Recent responses from prominent white Christian athletes suggests that Davis might have a point. The premiere evangelical sports media company, Sports Spectrum, is a good example. Since 2017, its podcast and website have frequently featured stories and conversations focused on racial justice. And while there are certainly examples like Sam Coonrod, the white baseball player who cited his faith as the reason for his opposition to Black Lives Matter, this year we’ve also witnessed the NBA’s Kyle Korver, the MLB’s Clayton Kershaw, the National Women’s Soccer League’s Julie Ertz, college football’s Trevor Lawrence, and the NFL’s Nick Foles—all outspoken white Christians connected to evangelical sports ministries—express support for the racial justice movement.
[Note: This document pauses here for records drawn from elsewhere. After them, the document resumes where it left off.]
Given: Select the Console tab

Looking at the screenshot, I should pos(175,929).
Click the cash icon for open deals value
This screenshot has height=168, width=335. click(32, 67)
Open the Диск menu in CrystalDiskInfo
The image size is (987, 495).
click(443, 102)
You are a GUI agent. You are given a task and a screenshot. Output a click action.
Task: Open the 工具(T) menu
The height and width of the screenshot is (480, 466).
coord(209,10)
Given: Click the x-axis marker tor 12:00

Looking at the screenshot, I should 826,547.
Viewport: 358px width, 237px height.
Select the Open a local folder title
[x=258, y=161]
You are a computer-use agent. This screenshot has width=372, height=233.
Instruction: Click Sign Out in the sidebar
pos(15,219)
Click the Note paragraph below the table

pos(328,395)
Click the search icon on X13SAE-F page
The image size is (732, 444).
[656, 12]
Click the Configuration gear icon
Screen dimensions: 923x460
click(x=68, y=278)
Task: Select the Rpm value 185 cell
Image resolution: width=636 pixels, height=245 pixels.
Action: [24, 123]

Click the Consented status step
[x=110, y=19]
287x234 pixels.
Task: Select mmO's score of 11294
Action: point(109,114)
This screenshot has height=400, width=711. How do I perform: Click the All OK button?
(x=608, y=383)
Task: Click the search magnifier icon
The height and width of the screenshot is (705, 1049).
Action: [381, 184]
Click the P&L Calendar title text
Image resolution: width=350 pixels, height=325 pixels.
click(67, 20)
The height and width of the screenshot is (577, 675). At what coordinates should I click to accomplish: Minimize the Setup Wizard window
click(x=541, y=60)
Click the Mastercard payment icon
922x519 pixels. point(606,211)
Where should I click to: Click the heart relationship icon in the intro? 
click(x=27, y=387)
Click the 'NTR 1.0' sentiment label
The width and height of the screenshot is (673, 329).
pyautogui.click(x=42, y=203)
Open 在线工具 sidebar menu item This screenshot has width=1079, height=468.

At the same time, an increased willingness to listen does not necessarily mean that widespread change will occur. It’s the same issue we could have brought to Prentice Gautt and that Mississippi State student 55 years ago. Did the student leave the FCA camp motivated to help his white friends and family change their segregationist thinking? If so, how was he received?

The wide range of black Christian athletes advocating for racial justice—as well as the growing number of white Christian athletes who are listening and learning—undoubtedly marks a new moment in the history of evangelical sports ministry. But it also puts to the test an old idea: Can change that starts through relationships in sports lead to change in ministries, churches, and communities outside the locker room?

Paul Emory Putz is a historian studying sports and Christianity and serves as the assistant director of the sports ministry program at Baylor University’s Truett Seminary. His forthcoming book is The Spirit of the Game: American Protestants, Big-Time Sports, and the Contest for National Identity.